**EXERCISE:** Could you print every line from the first one of the records below through the line containing "This screenshot has height=272, width=318.", with both included and nothing else?

Collected data entries:
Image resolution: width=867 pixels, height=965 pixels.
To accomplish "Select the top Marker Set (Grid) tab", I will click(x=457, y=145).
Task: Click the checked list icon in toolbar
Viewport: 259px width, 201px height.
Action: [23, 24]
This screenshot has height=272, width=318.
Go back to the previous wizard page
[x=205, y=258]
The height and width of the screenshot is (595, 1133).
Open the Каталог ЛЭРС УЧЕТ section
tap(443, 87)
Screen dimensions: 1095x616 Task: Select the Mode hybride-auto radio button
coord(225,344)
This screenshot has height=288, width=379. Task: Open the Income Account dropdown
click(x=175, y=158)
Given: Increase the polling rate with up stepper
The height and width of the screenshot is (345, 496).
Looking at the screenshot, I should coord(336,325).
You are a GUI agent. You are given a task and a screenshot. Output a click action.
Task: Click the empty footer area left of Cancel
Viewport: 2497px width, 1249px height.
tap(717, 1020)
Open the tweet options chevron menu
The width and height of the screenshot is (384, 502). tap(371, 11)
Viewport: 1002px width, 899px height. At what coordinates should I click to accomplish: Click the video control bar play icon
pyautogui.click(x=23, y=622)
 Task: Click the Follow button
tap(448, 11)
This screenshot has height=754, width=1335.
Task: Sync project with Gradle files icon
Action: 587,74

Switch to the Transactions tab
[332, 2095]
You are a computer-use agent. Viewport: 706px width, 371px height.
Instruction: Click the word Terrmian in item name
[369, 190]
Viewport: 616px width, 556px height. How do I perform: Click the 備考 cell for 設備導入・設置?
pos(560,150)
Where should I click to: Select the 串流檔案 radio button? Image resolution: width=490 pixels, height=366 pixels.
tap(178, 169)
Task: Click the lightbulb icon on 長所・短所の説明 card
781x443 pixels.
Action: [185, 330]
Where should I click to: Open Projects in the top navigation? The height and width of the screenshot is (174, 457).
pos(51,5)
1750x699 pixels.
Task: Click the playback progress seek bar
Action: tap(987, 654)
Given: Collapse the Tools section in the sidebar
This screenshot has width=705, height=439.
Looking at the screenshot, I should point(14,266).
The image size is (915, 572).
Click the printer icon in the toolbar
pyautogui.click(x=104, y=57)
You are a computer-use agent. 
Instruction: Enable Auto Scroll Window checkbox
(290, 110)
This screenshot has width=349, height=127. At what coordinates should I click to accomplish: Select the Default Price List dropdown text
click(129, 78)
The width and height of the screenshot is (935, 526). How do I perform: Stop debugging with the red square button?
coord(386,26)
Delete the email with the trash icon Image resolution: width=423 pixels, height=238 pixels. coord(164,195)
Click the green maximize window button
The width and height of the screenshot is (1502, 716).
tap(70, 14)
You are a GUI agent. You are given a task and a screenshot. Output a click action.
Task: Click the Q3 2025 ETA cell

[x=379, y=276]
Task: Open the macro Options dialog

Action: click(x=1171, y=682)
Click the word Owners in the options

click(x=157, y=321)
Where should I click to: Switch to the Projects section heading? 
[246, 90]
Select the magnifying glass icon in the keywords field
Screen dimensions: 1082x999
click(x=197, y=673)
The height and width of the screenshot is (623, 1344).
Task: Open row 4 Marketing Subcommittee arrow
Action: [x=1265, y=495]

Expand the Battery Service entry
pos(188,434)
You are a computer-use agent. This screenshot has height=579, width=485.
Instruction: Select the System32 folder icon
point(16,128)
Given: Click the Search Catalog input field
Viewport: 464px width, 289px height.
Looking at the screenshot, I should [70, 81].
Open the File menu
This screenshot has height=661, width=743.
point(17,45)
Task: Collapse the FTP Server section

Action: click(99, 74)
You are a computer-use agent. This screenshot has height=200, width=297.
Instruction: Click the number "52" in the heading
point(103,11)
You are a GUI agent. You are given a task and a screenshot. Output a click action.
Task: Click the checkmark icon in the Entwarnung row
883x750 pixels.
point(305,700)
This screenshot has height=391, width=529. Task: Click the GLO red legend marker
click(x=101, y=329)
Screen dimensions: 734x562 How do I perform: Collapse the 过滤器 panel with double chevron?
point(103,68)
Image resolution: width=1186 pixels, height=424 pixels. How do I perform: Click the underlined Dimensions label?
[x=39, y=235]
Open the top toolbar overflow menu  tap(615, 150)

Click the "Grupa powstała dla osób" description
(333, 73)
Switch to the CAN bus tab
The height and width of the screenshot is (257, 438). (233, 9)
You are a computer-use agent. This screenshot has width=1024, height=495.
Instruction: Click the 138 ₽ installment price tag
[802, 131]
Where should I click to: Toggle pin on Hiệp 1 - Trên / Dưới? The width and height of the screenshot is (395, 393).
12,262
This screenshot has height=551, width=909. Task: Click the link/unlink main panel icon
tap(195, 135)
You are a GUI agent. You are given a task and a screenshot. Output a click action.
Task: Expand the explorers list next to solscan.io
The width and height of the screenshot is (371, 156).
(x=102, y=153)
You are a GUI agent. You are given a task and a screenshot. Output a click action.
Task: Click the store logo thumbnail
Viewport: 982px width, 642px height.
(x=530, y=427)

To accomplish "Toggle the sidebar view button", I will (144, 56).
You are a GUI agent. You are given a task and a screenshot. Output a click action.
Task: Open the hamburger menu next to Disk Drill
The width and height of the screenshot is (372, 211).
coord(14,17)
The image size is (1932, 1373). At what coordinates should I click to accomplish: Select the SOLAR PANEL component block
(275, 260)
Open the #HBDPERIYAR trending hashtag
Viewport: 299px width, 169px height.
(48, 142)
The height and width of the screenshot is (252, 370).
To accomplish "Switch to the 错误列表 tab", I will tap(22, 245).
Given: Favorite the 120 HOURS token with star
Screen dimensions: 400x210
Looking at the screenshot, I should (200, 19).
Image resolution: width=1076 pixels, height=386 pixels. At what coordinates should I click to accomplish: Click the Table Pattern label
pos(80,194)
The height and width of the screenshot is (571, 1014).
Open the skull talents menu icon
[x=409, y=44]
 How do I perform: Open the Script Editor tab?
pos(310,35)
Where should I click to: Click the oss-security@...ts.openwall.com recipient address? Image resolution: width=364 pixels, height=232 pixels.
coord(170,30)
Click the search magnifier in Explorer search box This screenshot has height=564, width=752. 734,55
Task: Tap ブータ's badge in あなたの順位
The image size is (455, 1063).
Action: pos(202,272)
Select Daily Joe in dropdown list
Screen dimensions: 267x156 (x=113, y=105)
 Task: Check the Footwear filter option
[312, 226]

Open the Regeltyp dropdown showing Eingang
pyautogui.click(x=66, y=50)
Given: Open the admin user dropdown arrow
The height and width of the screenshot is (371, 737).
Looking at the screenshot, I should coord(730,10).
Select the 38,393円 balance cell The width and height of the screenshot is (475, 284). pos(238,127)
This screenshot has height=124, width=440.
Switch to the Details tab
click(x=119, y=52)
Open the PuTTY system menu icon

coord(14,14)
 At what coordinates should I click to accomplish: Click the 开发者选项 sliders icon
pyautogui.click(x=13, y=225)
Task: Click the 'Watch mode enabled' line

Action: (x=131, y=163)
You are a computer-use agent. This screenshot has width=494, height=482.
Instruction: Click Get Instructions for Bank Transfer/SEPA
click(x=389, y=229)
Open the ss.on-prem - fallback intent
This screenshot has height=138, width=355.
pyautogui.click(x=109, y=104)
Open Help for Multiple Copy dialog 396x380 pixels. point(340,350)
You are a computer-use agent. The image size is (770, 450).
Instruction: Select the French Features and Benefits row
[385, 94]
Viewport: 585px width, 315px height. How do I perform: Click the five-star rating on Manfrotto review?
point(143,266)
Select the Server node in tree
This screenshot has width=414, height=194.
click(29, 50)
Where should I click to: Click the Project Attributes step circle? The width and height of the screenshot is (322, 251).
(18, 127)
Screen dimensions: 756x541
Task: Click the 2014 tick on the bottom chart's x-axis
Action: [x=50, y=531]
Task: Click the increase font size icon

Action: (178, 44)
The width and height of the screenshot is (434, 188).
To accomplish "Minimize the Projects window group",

**RESPONSE TO THE EXERCISE:**
Image resolution: width=867 pixels, height=965 pixels.
To accomplish "Select the top Marker Set (Grid) tab", I will click(x=457, y=145).
Task: Click the checked list icon in toolbar
Viewport: 259px width, 201px height.
Action: [23, 24]
This screenshot has height=272, width=318.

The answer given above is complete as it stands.